Fischer vs Larsen, 1971

« J'ai joué très calmement. Tout a commencé bien avant le tournoi, j'ai décidé de ne pas étudier les ouvertures. On pourrait dire que Mecking a gagné à Manille parce qu'il était si bien préparé; que Ljubojevic a échoué parce qu’il était trop bien préparé, j'ai gagné à Bienne parce que je n'étais pas prêt. Beaucoup de choses peuvent être dites. Le fait est que je suis toujours bien préparé ! Peut-être pas pour jouer la Sicilienne Najdorf ou le Dragon, mais certainement prêt pour jouer certaines ouvertures que les autres n’ont pas beaucoup étudié. » Bent Larsen

Au cours de cette soirée, alors que nous avions tous en mémoire sa cinglante défaite 6-0 face à Fischer, on me rapporta que son humeur s’assombrit lorsque quelqu’un lui rappela ce mauvais souvenir. Puis d’une voix à peine audible, il murmura :

« Une expérience traumatisante, c’est comme avoir survécu à un crash aérien ! »

Pourtant, c’est totalement confiant et sûr de lui qu’il s’était rendu à Denver Colorado, en territoire « ennemi » en 1971, pour affronter Bobby Fischer en demi- finale des candidats.

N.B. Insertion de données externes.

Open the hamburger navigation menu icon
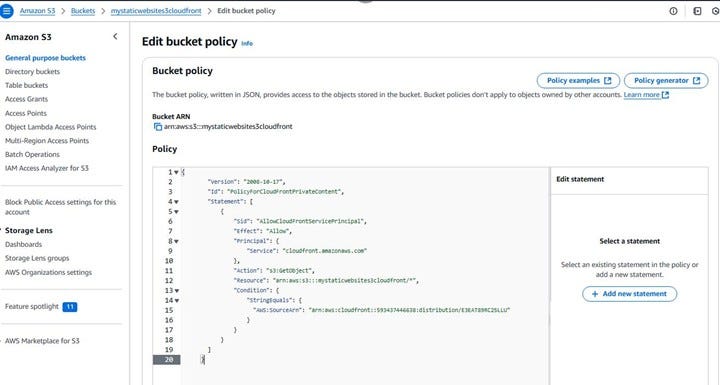The image size is (720, 385). pos(6,11)
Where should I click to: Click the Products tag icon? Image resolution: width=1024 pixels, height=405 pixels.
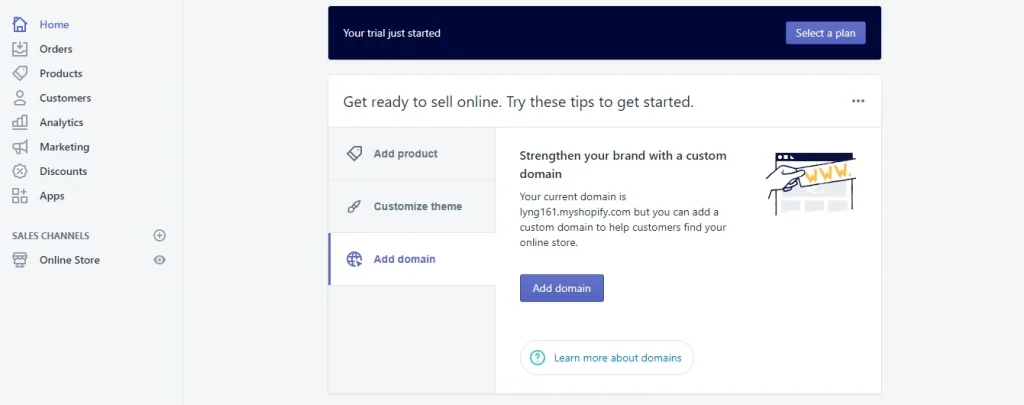pos(19,73)
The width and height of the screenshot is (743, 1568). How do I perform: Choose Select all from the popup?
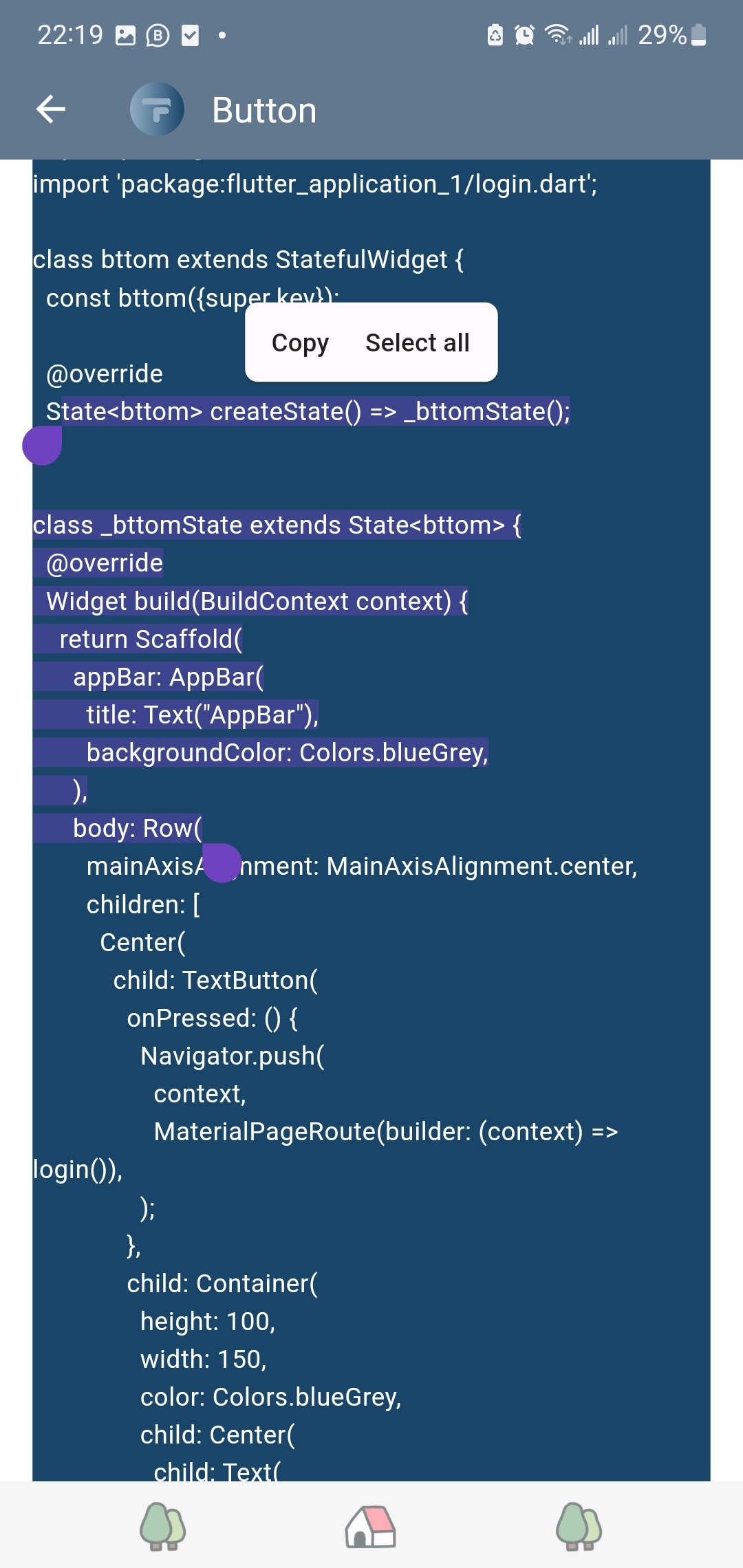[x=418, y=342]
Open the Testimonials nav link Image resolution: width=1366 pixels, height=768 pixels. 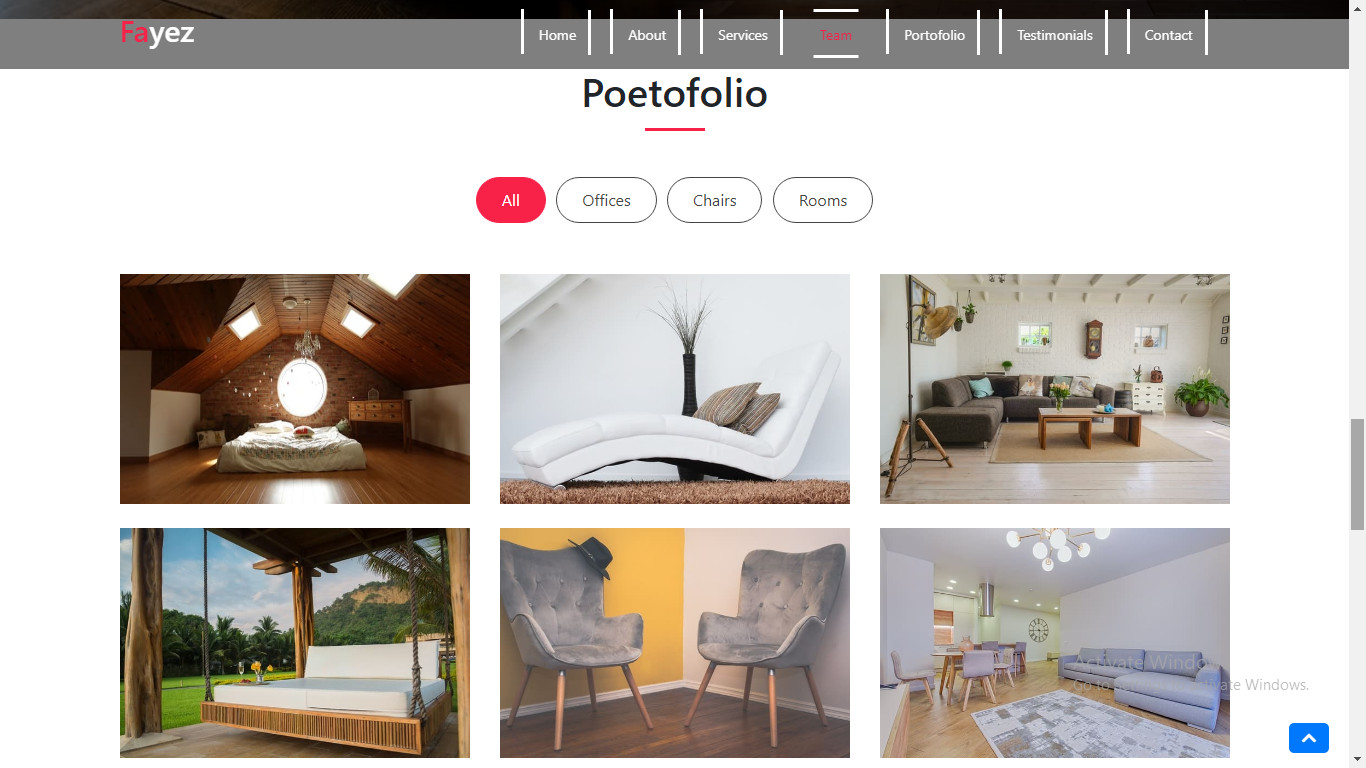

Une ville de plus de 500.000 habitants à l’est des montagnes Rocheuses à plus de 1600 mètres d’altitude.

Dopé par sa dernière victoire au tournoi de Palma de Majorque qui lui avait permis de recoller au score (-3 +2 =1) contre Bobby, il se voyait déjà comme le prochain champion du monde.

Larsen à Bienne en 1976

Bent connaissait particulièrement bien son adversaire et principal rival occidental pour disputer le titre aux Soviétiques. Lors du tournoi des candidat de 1959, alors que Fischer avait obtenu sa première qualification, âgé de 16 ans, Larsen fut son secondant. Il était conscient du pouvoir que les grands maîtres exerçaient sur le joueur lambda, perçu comme des êtres possédants des qualités extraterrestres… Leur jugement, leur propos, étaient alors paroles d’évangile.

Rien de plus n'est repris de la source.